Records from a pointing dataset
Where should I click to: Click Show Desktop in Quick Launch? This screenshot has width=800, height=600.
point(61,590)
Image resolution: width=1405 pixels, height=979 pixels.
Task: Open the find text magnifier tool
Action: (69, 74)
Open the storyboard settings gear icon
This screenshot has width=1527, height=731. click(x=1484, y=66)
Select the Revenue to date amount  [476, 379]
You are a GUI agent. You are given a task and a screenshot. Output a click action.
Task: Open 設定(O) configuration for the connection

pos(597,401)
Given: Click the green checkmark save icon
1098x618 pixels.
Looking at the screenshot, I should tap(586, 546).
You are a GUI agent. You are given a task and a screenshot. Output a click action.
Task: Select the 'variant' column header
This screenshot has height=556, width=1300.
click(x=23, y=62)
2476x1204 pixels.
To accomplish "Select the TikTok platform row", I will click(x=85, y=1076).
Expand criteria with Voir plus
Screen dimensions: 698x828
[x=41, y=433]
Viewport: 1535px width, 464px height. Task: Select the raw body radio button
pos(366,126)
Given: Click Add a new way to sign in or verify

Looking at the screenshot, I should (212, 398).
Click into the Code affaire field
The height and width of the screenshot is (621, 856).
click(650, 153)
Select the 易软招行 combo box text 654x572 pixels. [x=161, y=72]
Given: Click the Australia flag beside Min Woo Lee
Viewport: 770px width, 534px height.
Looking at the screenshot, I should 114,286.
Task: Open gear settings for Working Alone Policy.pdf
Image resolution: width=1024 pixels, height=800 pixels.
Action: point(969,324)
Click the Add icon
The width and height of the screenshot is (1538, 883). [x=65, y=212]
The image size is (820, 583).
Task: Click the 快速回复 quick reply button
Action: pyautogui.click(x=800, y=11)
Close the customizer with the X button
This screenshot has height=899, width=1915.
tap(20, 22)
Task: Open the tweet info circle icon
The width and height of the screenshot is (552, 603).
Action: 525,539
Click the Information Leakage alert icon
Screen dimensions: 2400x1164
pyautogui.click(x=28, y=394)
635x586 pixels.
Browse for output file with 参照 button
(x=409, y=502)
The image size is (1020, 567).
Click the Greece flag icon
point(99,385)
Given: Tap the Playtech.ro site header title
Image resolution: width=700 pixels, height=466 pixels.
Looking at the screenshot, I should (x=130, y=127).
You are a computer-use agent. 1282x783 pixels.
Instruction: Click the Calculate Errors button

EXERCISE INSTRUCTIONS = Identify each line in the listing above that contains the word "settings", and copy those lines out. Case counts.

TASK SOLUTION =
Open the storyboard settings gear icon
Task: Open gear settings for Working Alone Policy.pdf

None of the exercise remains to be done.